In some cases the doctor may order imaging studies or refer the person to a neurologist to rule out brain tumors, traumatic injuries of the nervous system, epilepsy, or similar physical conditions.
Treatment
Emergency room treatment
A person brought to a hospital emergency room by family members, police, or other emergency personnel after an explosive episode will be evaluated by a psychiatrist to see whether he can safely be released after any necessary medical treatment.
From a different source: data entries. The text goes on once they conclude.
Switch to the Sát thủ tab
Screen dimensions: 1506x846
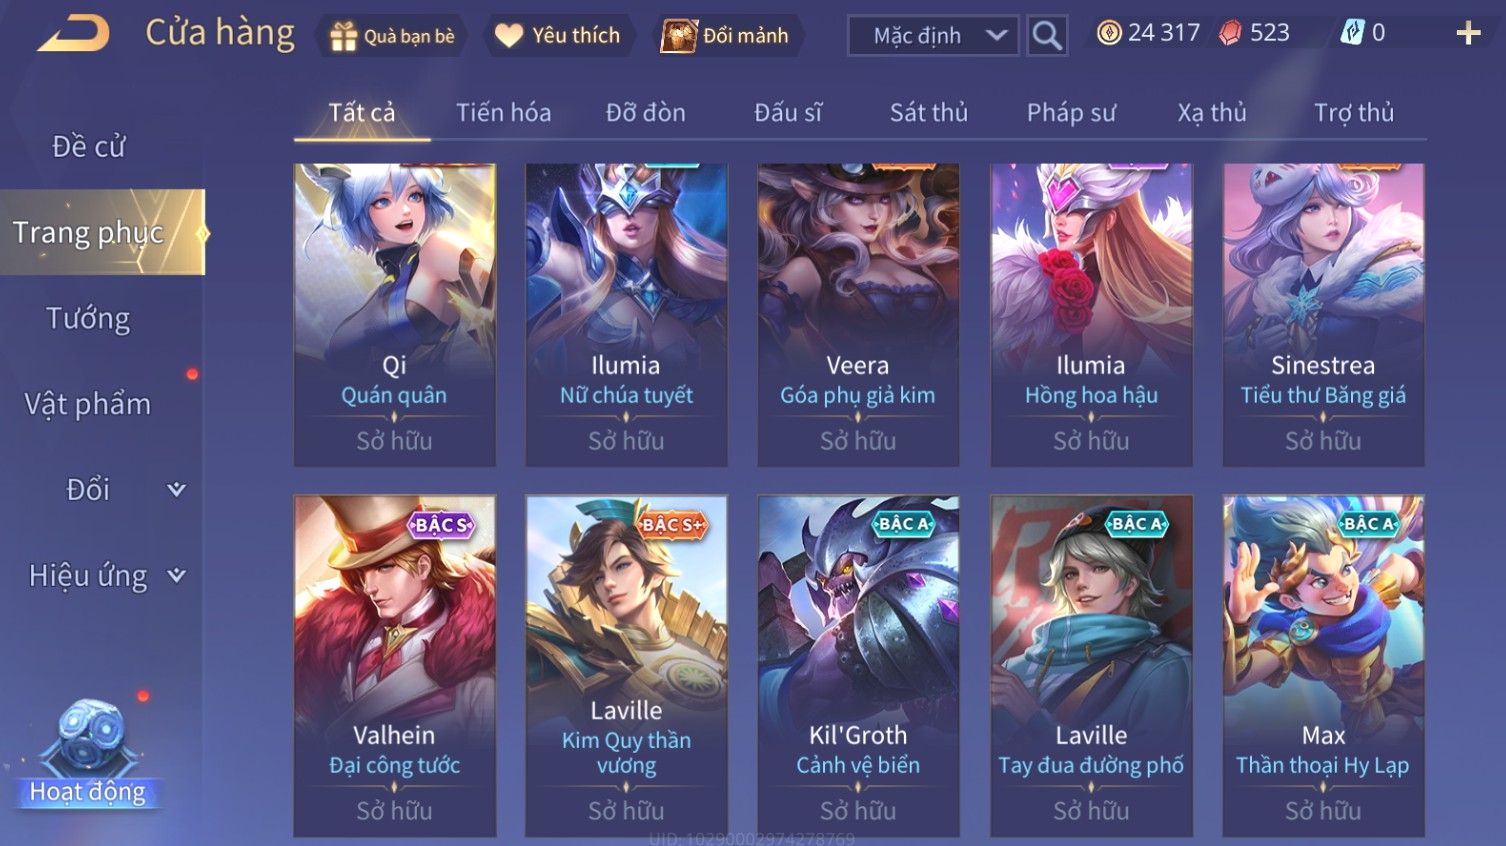coord(929,113)
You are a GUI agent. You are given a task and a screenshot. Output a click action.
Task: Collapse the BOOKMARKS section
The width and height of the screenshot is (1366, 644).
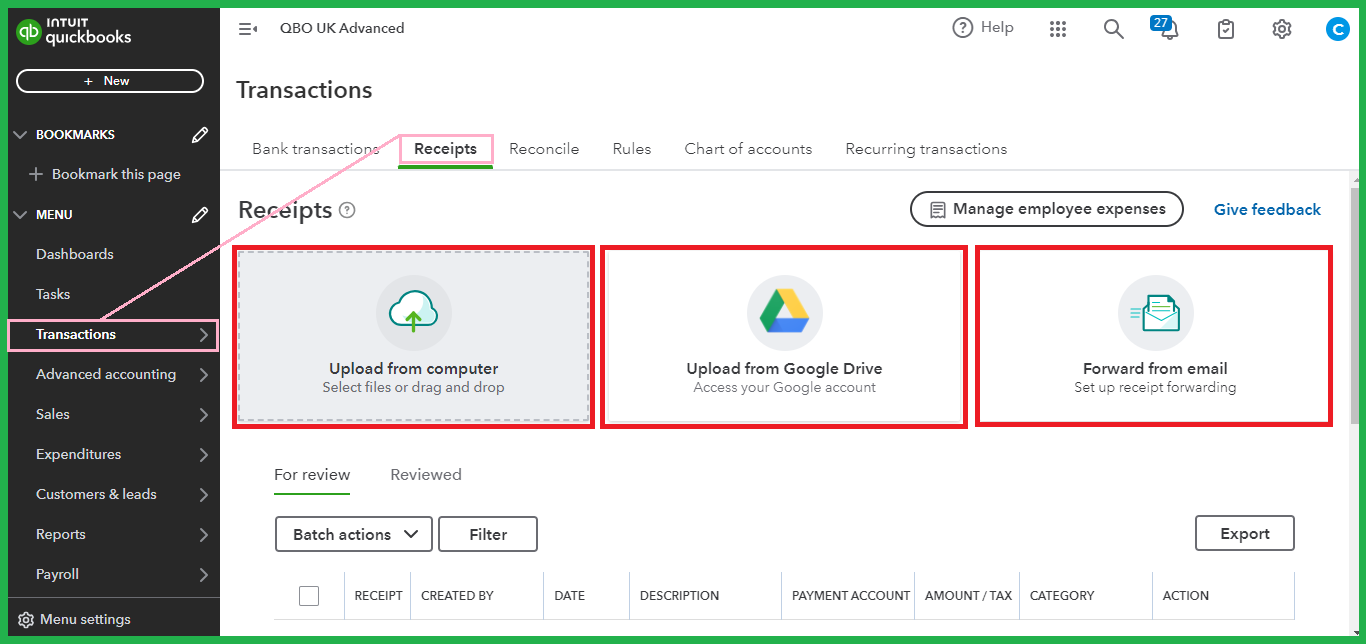click(21, 135)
If the patient appears to be a danger to himself or others, he may be committed against his will for further treatment. In terms of legal issues, a doctor is required by law to notify the specific individuals as well as the police if the patient threatens to harm particular persons. In most states, the doctor is also required by law to report suspected abuse of children, the elderly, or other vulnerable family members.
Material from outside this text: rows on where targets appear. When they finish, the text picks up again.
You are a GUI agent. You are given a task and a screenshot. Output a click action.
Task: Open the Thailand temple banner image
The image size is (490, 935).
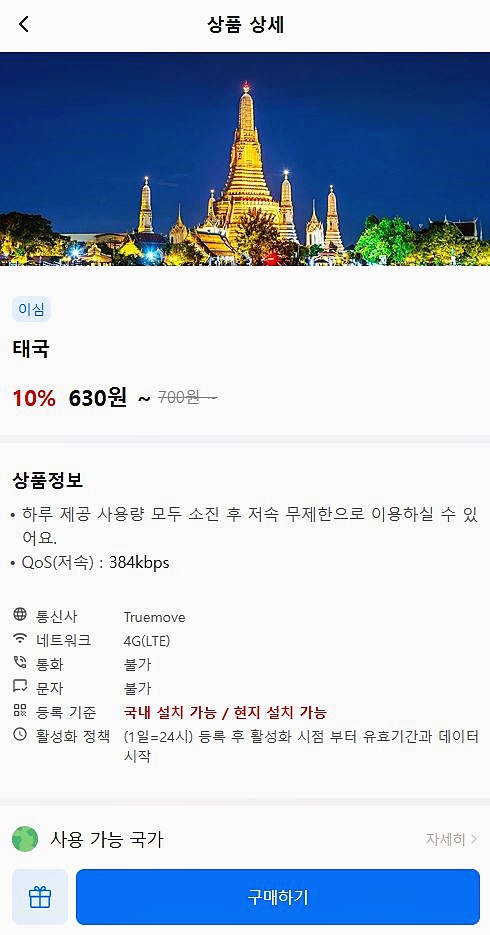[245, 159]
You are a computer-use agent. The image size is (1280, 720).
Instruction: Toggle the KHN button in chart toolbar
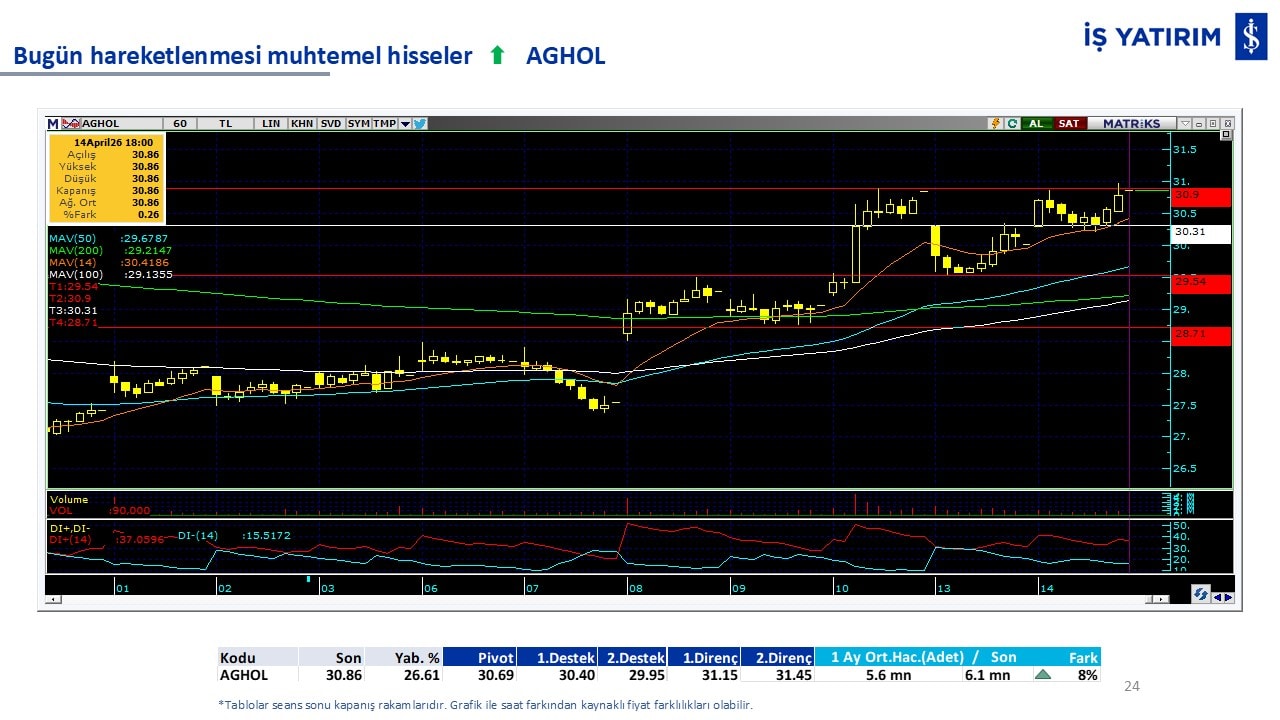[301, 124]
The doctor will perform a thorough medical examination to determine whether the explosive outburst was related to substance abuse, withdrawal from drugs, head trauma, delirium, or other physical conditions. If the patient becomes assaultive inside the hospital, he may be placed in restraints or given a tranquilizer (usually either lorazepam [Ativan] or diazepam [Valium]), most often by injection. In addition to the physical examination, the doctor will obtain as detailed a history as possible from the family members or others who accompanied the patient.
Medications
Medications that have been shown to be beneficial in treating IED in nonemergency situations include lithium, carbamazepine (Tegretol), propranolol (Inderal), and such selective serotonin reuptake inhibitors as fluoxetine (Prozac) and sertraline (Zoloft). Adolescents diagnosed with IED have been reported to respond well to clozapine (Clozaril), a drug normally used to treat schizophrenia and other psychotic disorders.
Psychotherapy
Some persons with IED benefit from cognitive therapy in addition to medications, particularly if they are concerned about the impact of their disorder on their education, employment, or interpersonal relationships. Psychoanalytic approaches are not useful in treating IED.
Prognosis
The prognosis of IED depends on several factors that include the individual's socioeconomic status, the stability of his or her family, the values of the surrounding neighborhood, and his or her motivation to change. One reason why the Chicago researchers think that IED is more common than previously thought is that most people who meet the criteria for the disorder do not seek help for the problems in their lives that result from it. The researchers found that although 88% of the 253 individuals with IED that they studied were upset by the results of their explosive outbursts, only 13% had ever asked for treatment in dealing with it.
Prevention
Since the cause(s) of IED are not fully understood as of the early 2000s, preventive strategies should focus on treatment of young children (particularly boys) who may be at risk for IED before they enter adolescence.
Key Terms
Cognitive therapy
A form of short-term psychotherapy that focuses on changing people's patterns of emotional reaction by correcting distorted patterns of thinking and perception.
Delirium
An acute but temporary disturbance of consciousness marked by confusion, difficulty paying attention, delusions, hallucinations, or restlessness. Delirium may be caused by drug intoxication, high fever related to infection, head trauma, brain tumors, kidney or liver failure, or various metabolic disturbances.
Kleptomania
A mental disorder characterized by impulsive stealing.
Neurotransmitter
Any of a group of chemicals that transmit nerve impulses across the gap (synapse) between two nerve cells.
Pyromania
A mental disorder characterized by setting fires.
Serotonin
A neurotransmitter or brain chemical that is responsible for transporting nerve impulses.